Optimal bounds with semidefinite programming: an application to stress driven shear flows

TL;DR

This paper presents a novel convex optimization-based numerical method using semidefinite programming to compute rigorous bounds on fluid flow dissipation, improving accuracy and applicability over traditional approaches.

Contribution

It introduces a new SDP-based technique for variational problems in fluid flows that accounts for all modes and handles boundary fluxes effectively.

Findings

Achieved over 10 times tighter bounds than previous analytical results.

Bounds become independent of domain aspect ratio as viscosity vanishes.

Demonstrated the method's efficiency in analyzing flow stability.

Abstract

We introduce an innovative numerical technique based on convex optimization to solve a range of infinite dimensional variational problems arising from the application of the background method to fluid flows. In contrast to most existing schemes, we do not consider the Euler--Lagrange equations for the minimizer. Instead, we use series expansions to formulate a finite dimensional semidefinite program (SDP) whose solution converges to that of the original variational problem.

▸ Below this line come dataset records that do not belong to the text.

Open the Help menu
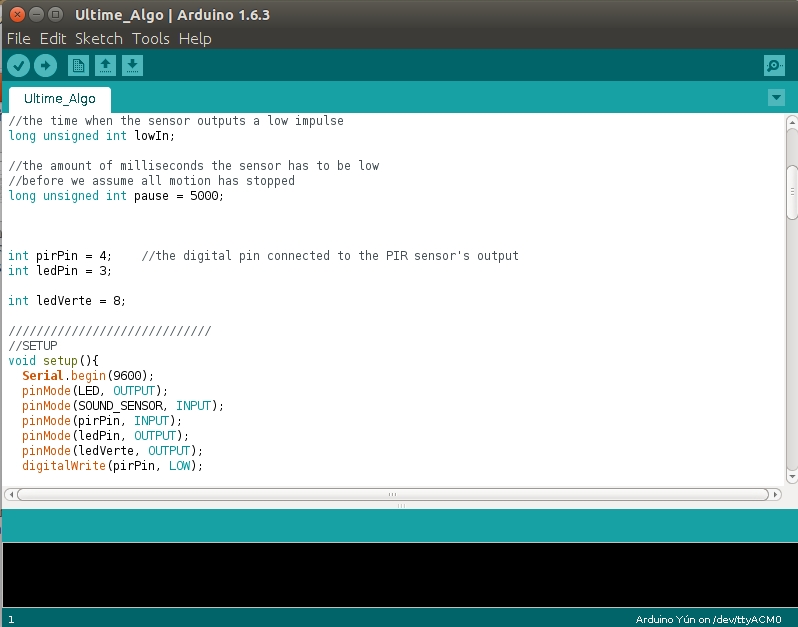Image resolution: width=798 pixels, height=627 pixels. click(195, 39)
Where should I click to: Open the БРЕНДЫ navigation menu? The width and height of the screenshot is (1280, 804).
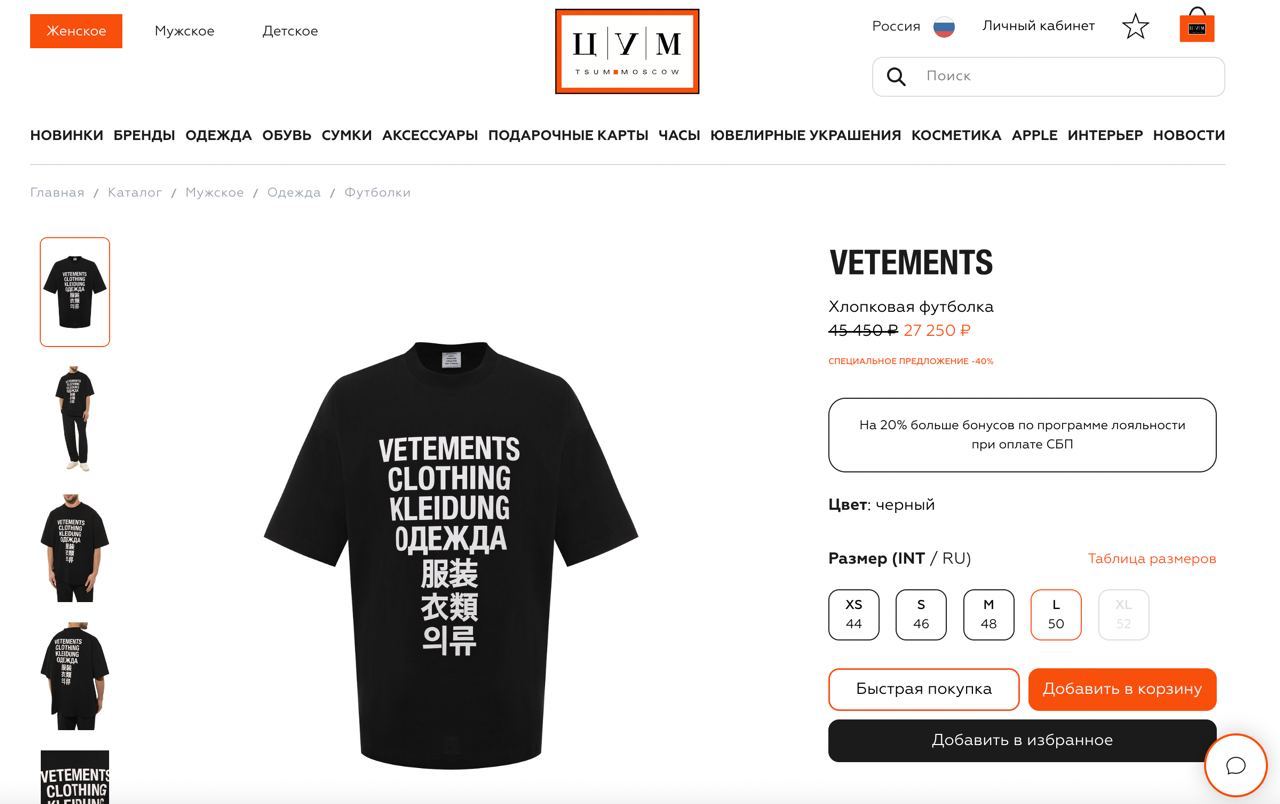(144, 135)
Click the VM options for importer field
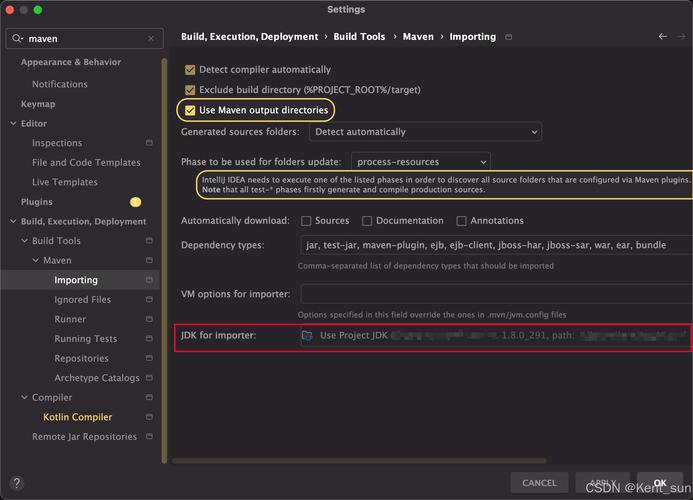Screen dimensions: 693x500 pos(495,294)
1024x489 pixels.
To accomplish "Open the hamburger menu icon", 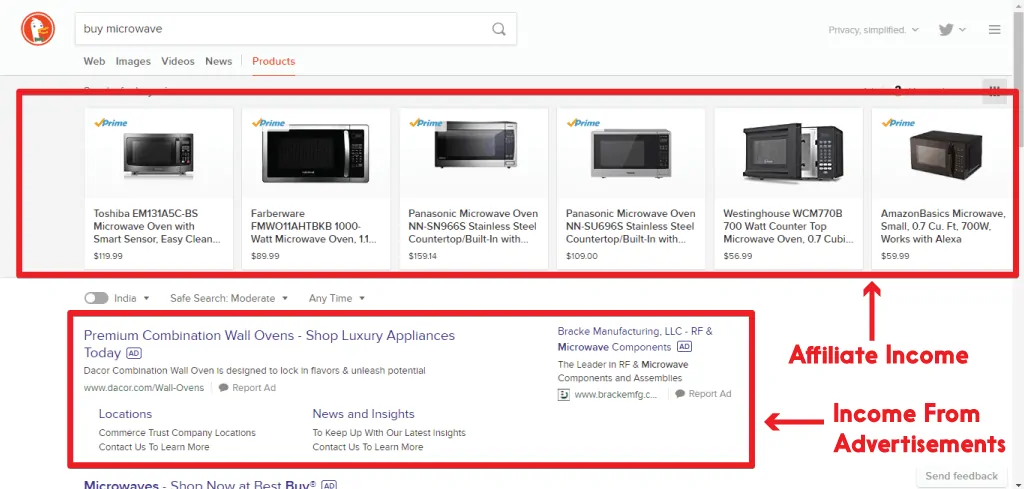I will tap(994, 30).
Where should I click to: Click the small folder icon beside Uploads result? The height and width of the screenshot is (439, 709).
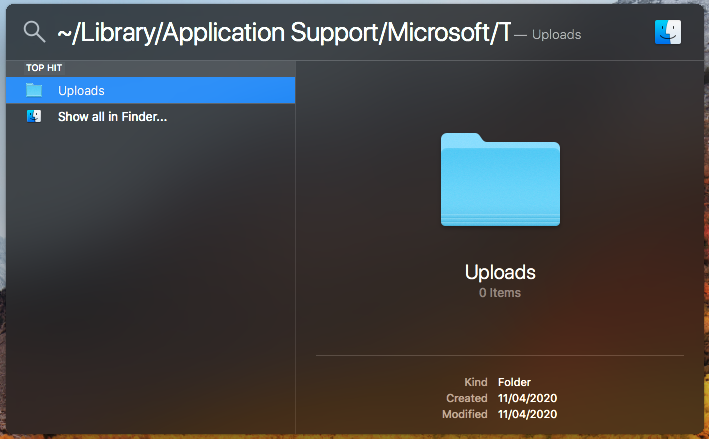pos(34,90)
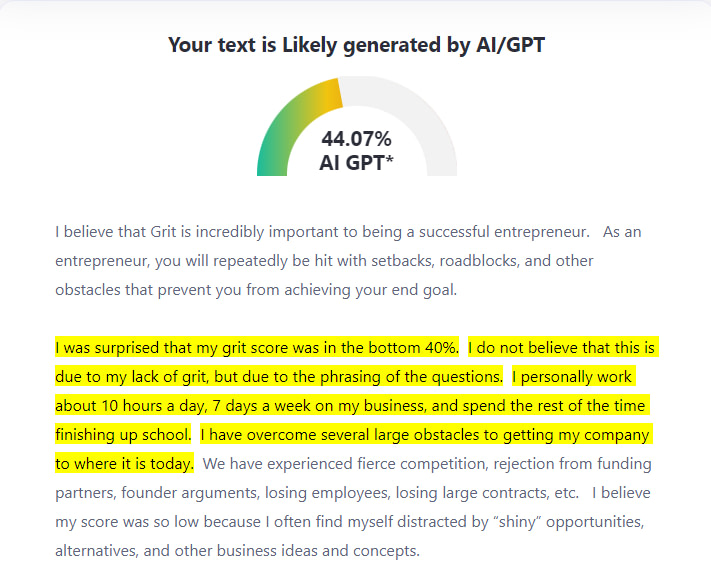
Task: Click the line "partners, founder arguments, losing employees"
Action: (x=317, y=493)
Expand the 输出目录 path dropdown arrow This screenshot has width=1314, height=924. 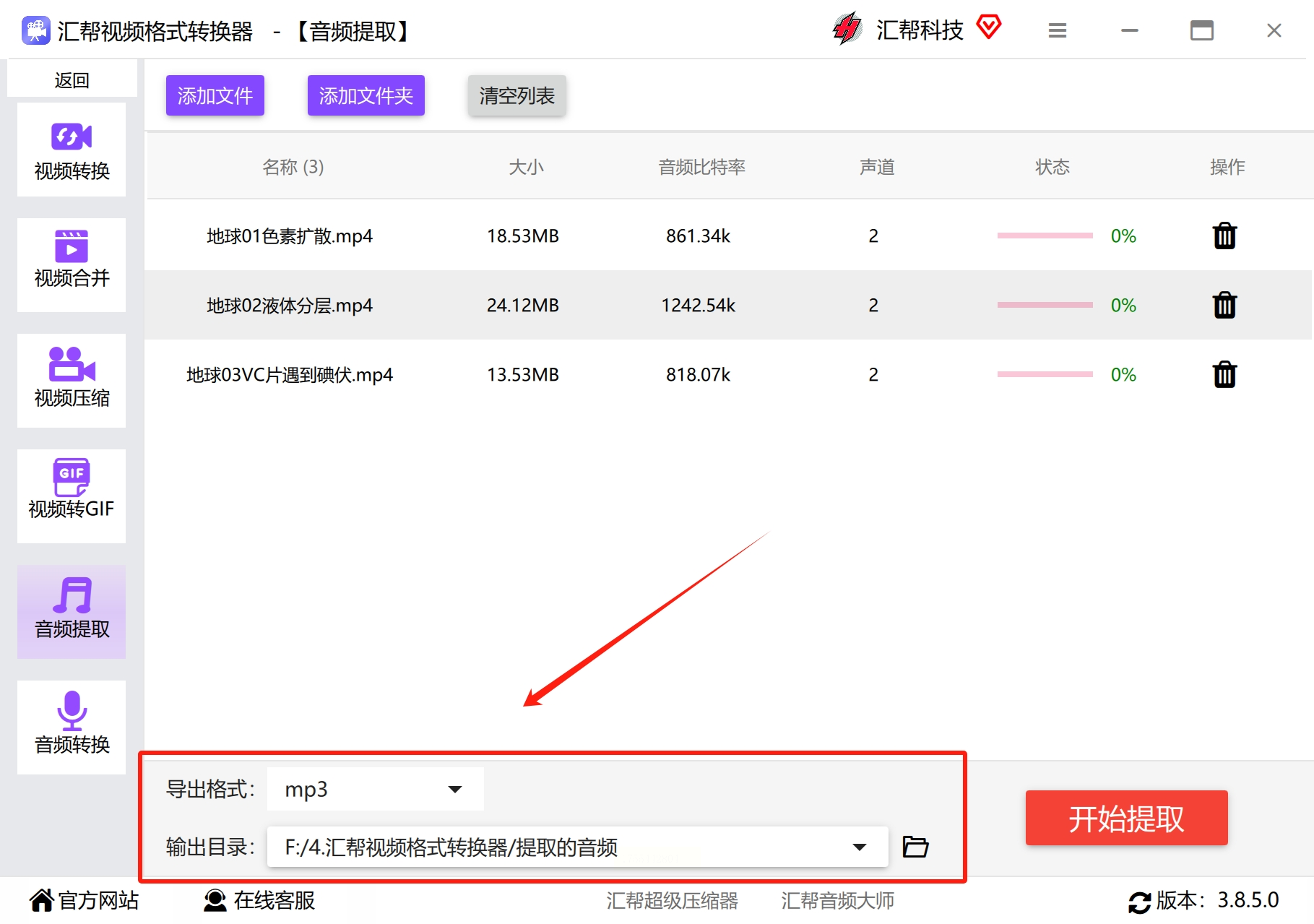coord(860,847)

Our formulation accounts for the influence of all modes in the expansion, and the feasible set of the SDP corresponds to a subset of the feasible set of the original problem. Moreover, SDPs can be easily formulated when the fluid is subject to imposed boundary fluxes, which pose a challenge for the traditional methods. We apply this technique to compute rigorous and near-optimal upper bounds on the dissipation coefficient for flows driven by a surface stress. We improve previous analytical bounds by more than 10 times, and show that the bounds become independent of the domain aspect ratio in the limit of vanishing viscosity. We also confirm that the dissipation properties of stress driven flows are similar to those of flows subject to a body force localized in a narrow layer near the surface. Finally, we show that SDP relaxations are an efficient method to investigate the energy stability of laminar flows driven by a surface stress.